If Canada wants to be a leader in fintech, then we must understand its major facets. There are two key technological advances that are predicted to impact the finance landscape which is Big Data and Blockchain technologies.
Many key players shrug at this thought and say, “blockchain is fine, but crypto is shady.” This biased sentiment has been expressed by JP Morgan’s CEO, Jamie Dimon, since 2015. However, ironically enough, JP Morgan recently became the first bank to launch a digital coin (JPM coin). This goes to show, there are a lot of preconceived notions about this industry but the power of this new technology is undeniable.
Blockchain has essentially become a buzzword used to get big companies to pour their capital into new projects, while crypto is often demonized for having negative investment characteristics. Why is one treated the opposite of the other, when for the most part, they are inextricably linked?
The Public vs. Private Blockchain Debate
Basically, a distributed ledger that allows the transfer of valuable digital assets in a safe and secure manner is known as a blockchain ledger. These digital assets are referred to as cryptocurrencies. When you think of common cryptocurrencies, like Bitcoin, you are typically looking at public blockchains.
However, there are other options that still offer the security of blockchains but leverage more control. These are referred to as private blockchain networks, which can only be accessed via invitation, therefore, malicious parties trying to break the integrity of the system can no longer access the service.
One could argue that by removing the currency nature or exchangeability of this technology, a private blockchain can house digital assets that can no longer function as currencies, thus removing the “crypto” from the blockchain. Since only certain authorized parties are able to participate on the private network, the blockchain is reduced to its fundamental form, a data structure that is robust against hacking but forgoes the element of true decentralization.
Let’s think of the little guy
It’s really important to consider the creative potential of the technology at this point. Without cryptocurrency, blockchain is simply another way to structure data. This may be effective at making the internal IT systems of many companies more efficient and secure, and there is certainly value in this proposition, but a significant amount of potential change is being overlooked if this is the singular focus.

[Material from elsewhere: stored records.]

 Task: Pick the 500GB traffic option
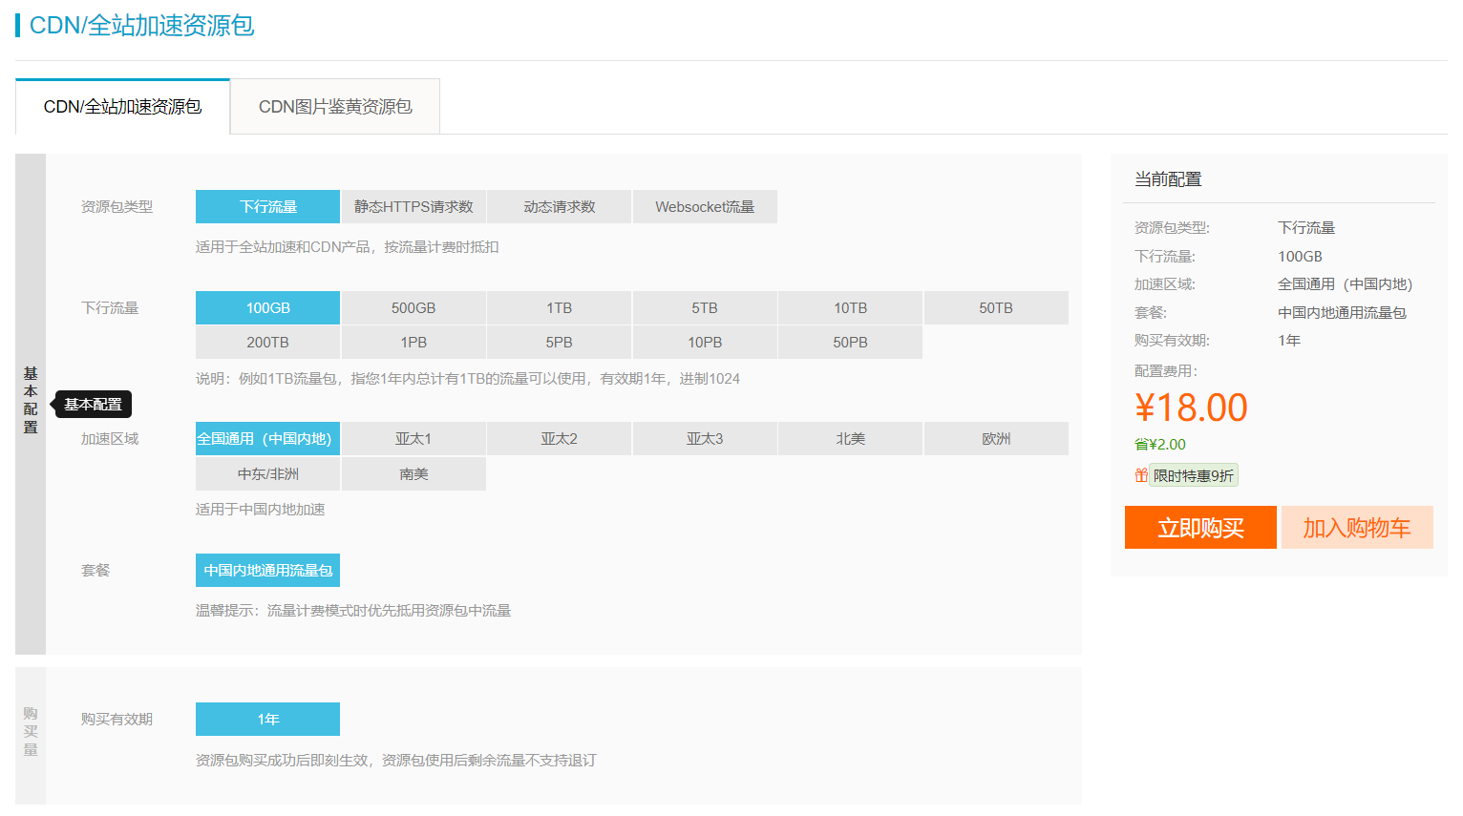[x=413, y=308]
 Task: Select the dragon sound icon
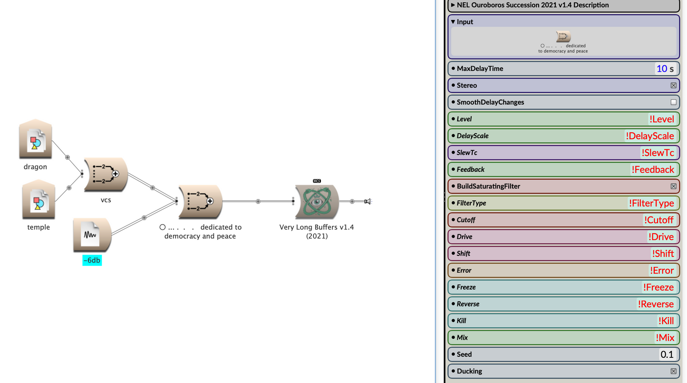(36, 140)
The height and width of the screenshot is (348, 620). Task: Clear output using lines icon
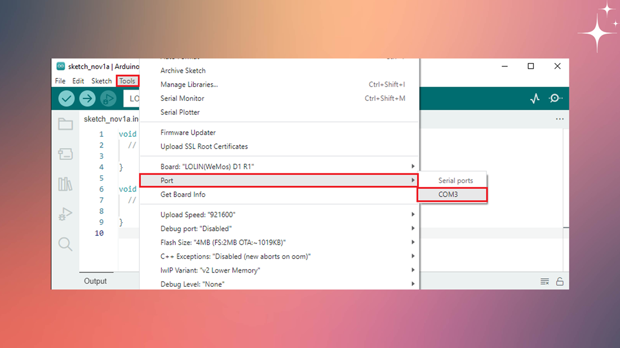tap(545, 281)
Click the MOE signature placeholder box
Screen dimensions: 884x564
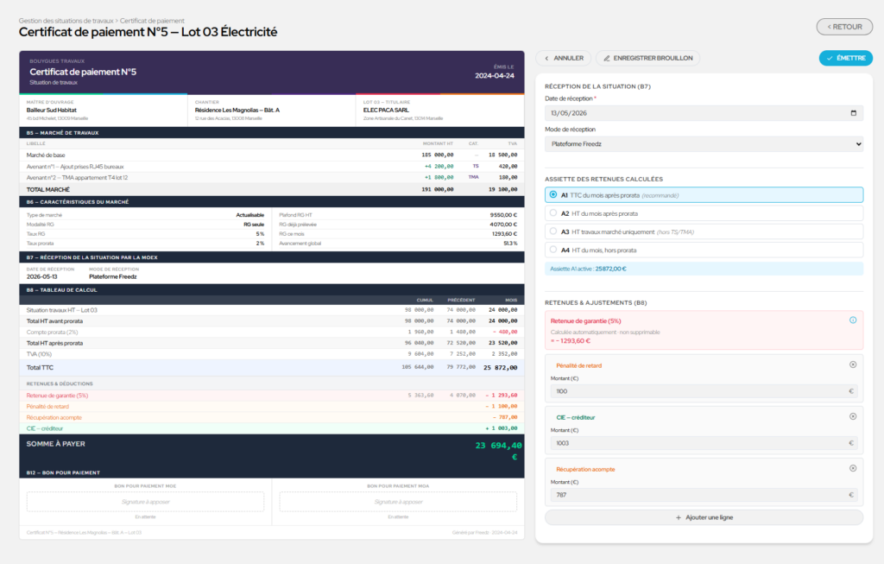pos(145,502)
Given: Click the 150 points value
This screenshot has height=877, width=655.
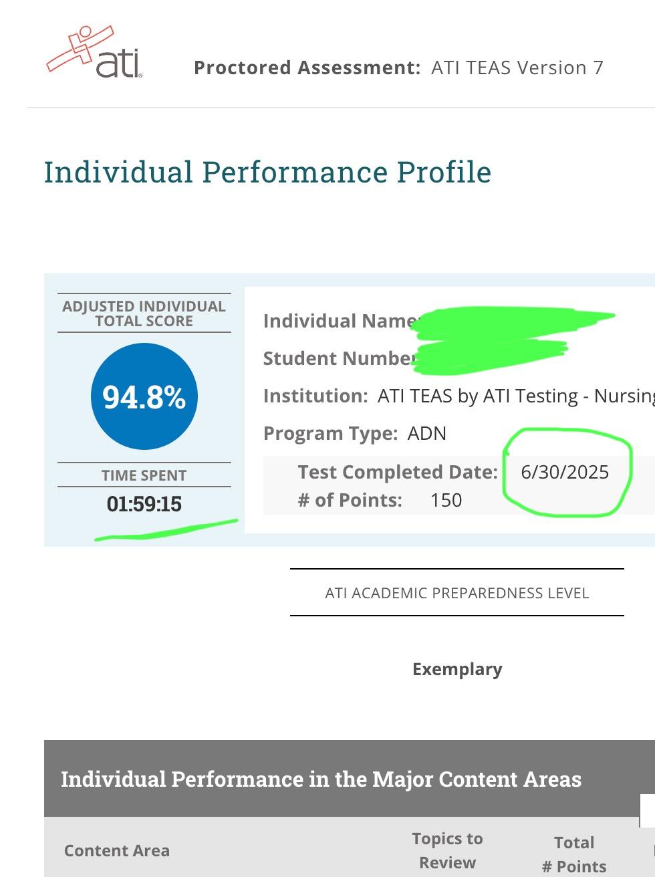Looking at the screenshot, I should [x=446, y=500].
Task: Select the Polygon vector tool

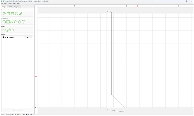Action: 20,22
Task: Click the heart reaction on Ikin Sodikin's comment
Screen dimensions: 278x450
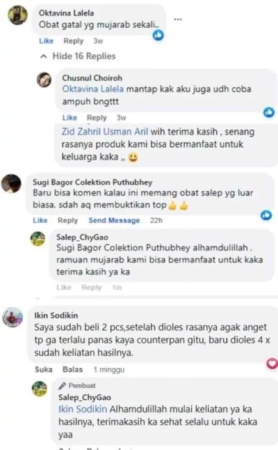Action: coord(272,364)
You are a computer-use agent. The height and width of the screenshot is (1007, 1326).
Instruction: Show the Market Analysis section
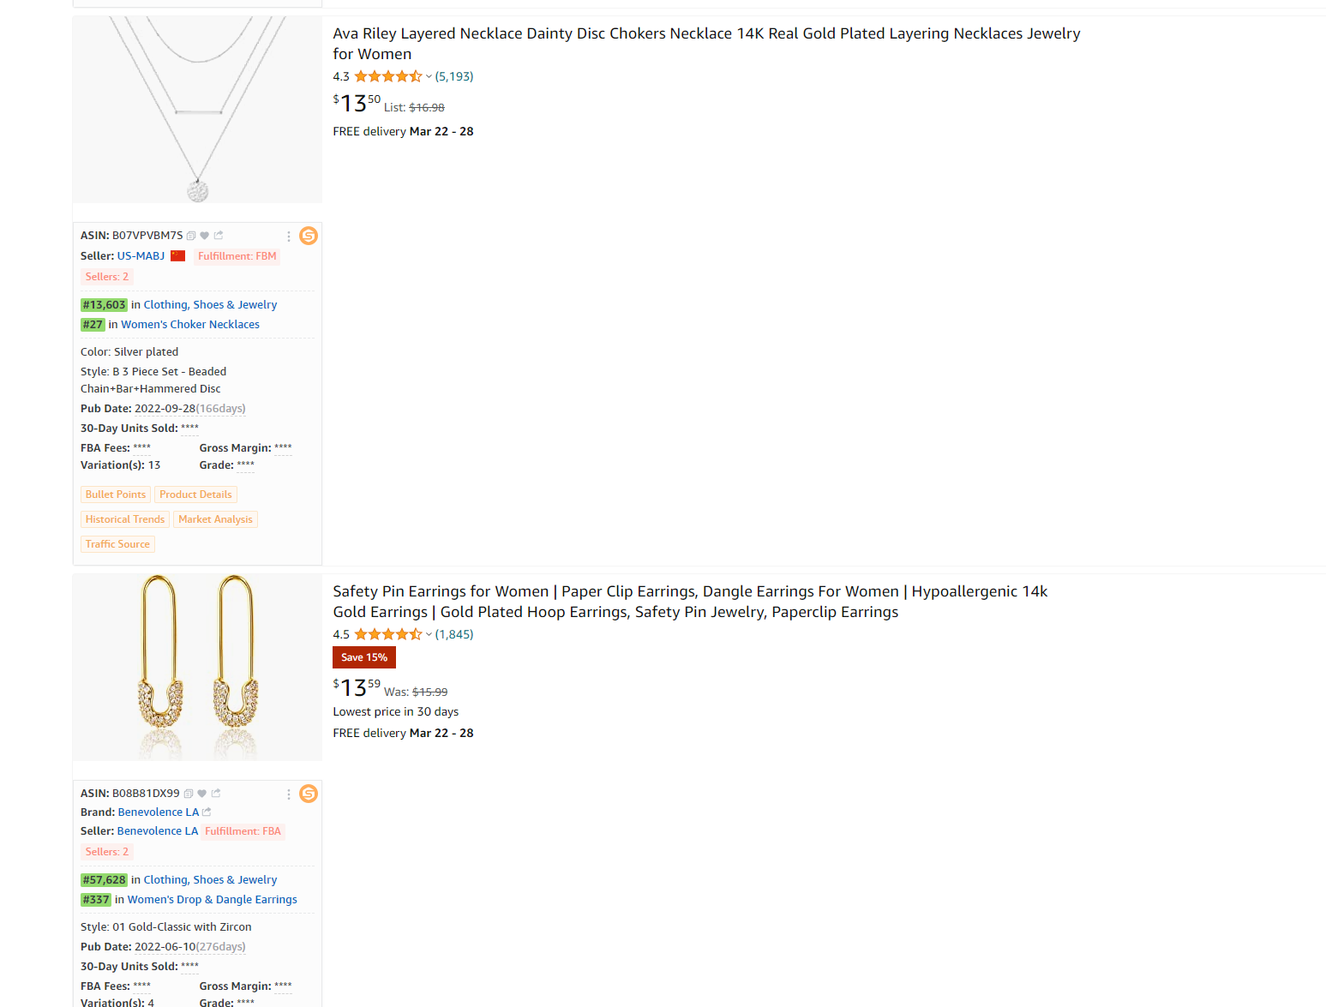point(215,519)
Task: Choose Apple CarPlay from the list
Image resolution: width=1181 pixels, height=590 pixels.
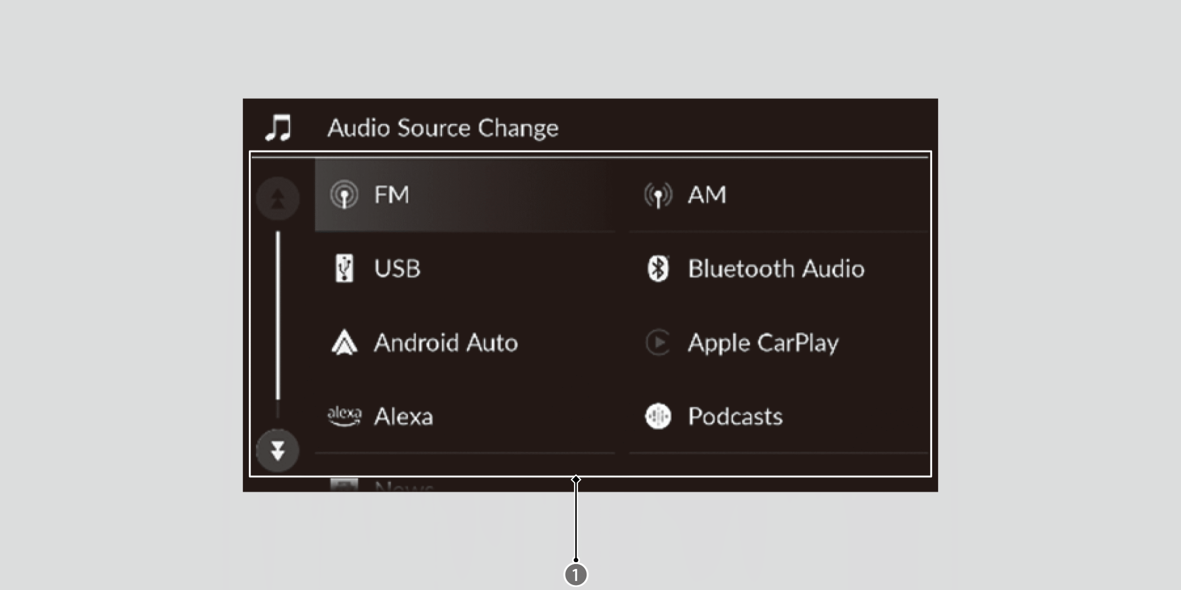Action: (x=763, y=343)
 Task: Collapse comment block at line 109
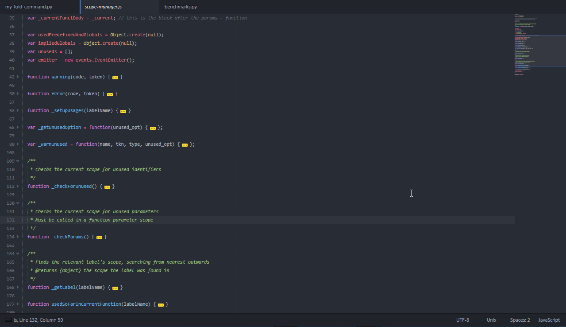coord(18,161)
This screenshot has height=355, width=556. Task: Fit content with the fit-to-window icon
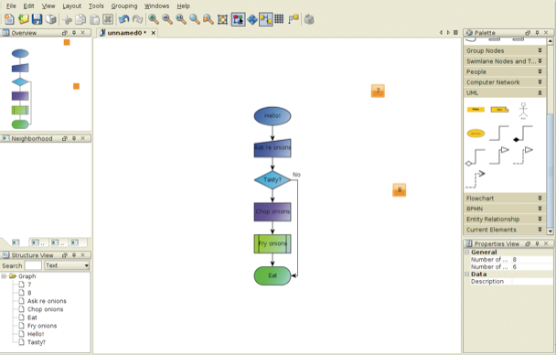pos(222,19)
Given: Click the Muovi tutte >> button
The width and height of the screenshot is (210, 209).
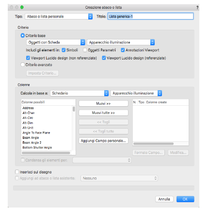Looking at the screenshot, I should pos(103,113).
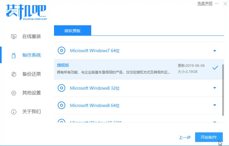Click the online reinstall (在线重装) monitor icon
The height and width of the screenshot is (146, 229).
click(14, 37)
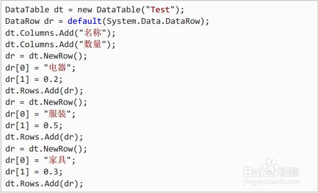Click the blue default keyword
Screen dimensions: 318x193
click(x=84, y=21)
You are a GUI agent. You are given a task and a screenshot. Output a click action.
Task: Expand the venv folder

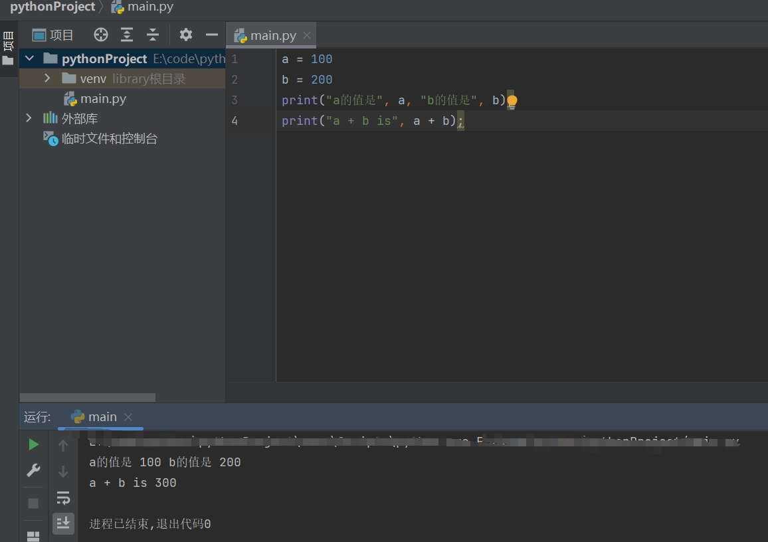tap(47, 78)
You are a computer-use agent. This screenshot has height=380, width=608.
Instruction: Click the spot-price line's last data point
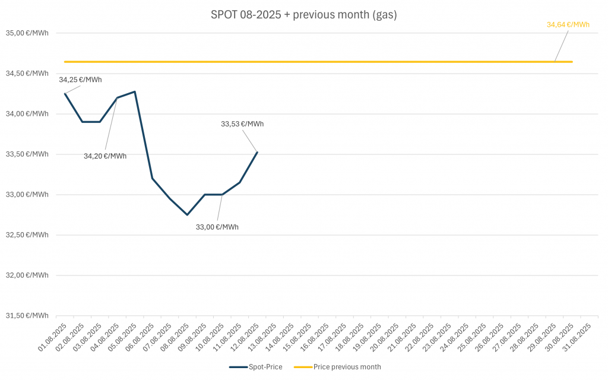(257, 153)
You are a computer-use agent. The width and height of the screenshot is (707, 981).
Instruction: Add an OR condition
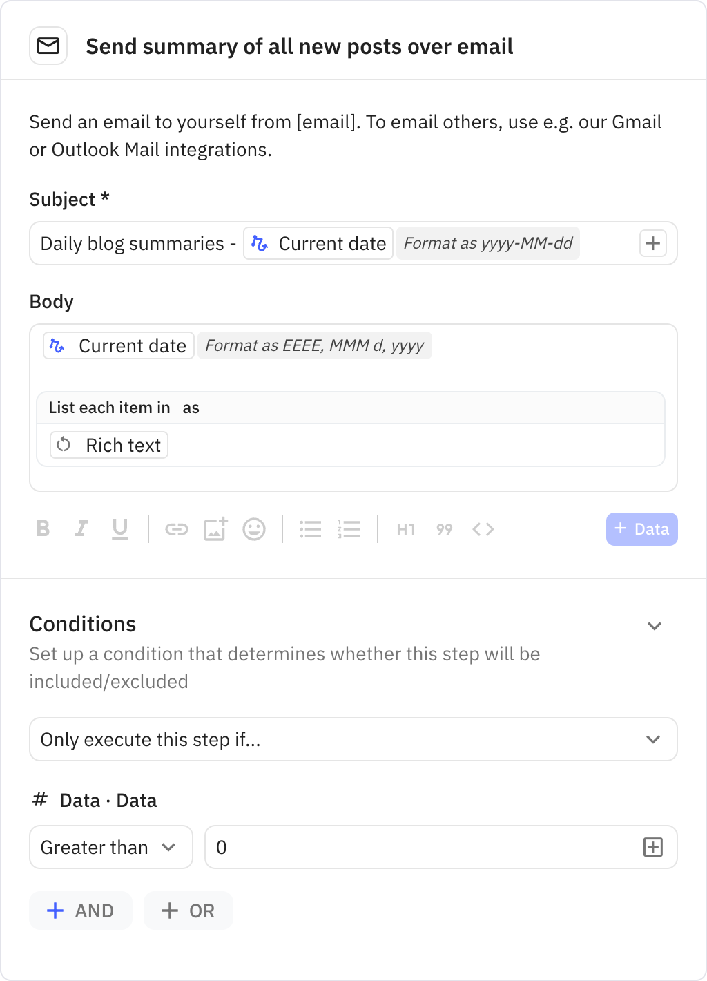pyautogui.click(x=188, y=911)
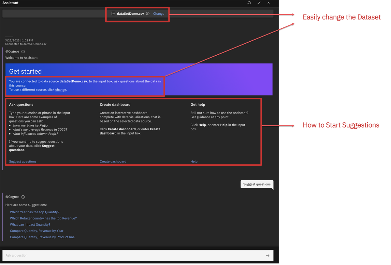Image resolution: width=391 pixels, height=265 pixels.
Task: Click the info icon beside first @Cognos label
Action: point(23,51)
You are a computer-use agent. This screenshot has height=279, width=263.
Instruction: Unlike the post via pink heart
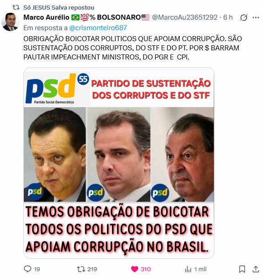[x=134, y=269]
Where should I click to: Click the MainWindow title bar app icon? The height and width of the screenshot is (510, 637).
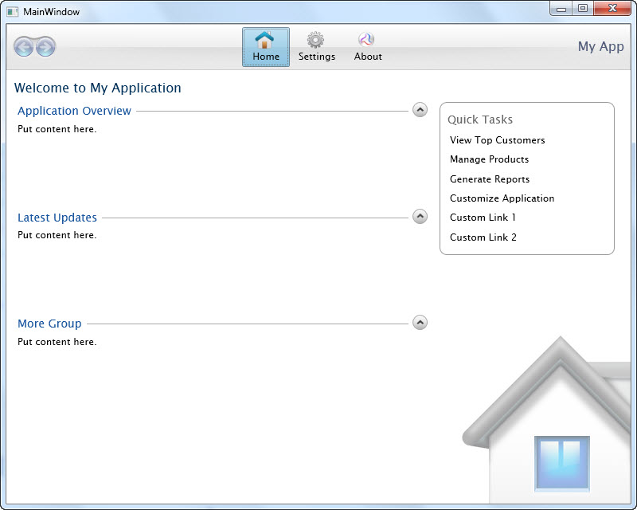point(13,12)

It’s also worth noting that since private blockchain projects are essentially no longer decentralized, middlemen will still be middlemen. The abuse of this power that crashed the economy in 2008 will continue to be a plausibility.
Essentially, by removing the public element of exchangeability and subsequently cryptocurrency from the equation, the open-source decentralized nature, that makes this technology so appealing for small businesses and end-user control, completely disappears.
The companies that have shocked the world in the past few decades were created in dingy garages rather than glass boardrooms. This is why it’s important to support innovation efforts from all players, public or private.
The fact of the matter is that deploying a whole new blockchain from the ground up is a much more arduous process than simply deploying it on a pre-established network with a flexible protocol, like Ethereum or EOS. This is why these projects are important when it comes to how accessible this tech is for the novice entrepreneur.
The last time I checked, Ethereum was a publicly-traded cryptocurrency. The bottom line being, the potential of blockchain is fundamentally tied to cryptocurrency. Therefore, shutting down one will almost certainly stunt the growth of the other. This is something our legislators should consider before villainizing cryptocurrencies.
So let’s get this straight…
The recent villainization of cryptocurrency juxtaposed against how favorably the corporate world views blockchain is disingenuous and dangerous to the untapped potential of this technology. There are benefits and drawbacks to both public and private blockchains, but at the end of the day, public blockchain networks serve the purpose of making it easier for the small players to explore their decentralization ideas and allows end-users to maintain control.
The internal systems of big companies can certainly be made more efficient with this tech, and this process is highly encouraged, but there is also the possibility that some of these corporations that act as middlemen, may actually be inefficient in themselves through a broader lens. This possibility should not be suppressed through a short-term focus on the flawed investment characteristics of publicly-traded crypto assets.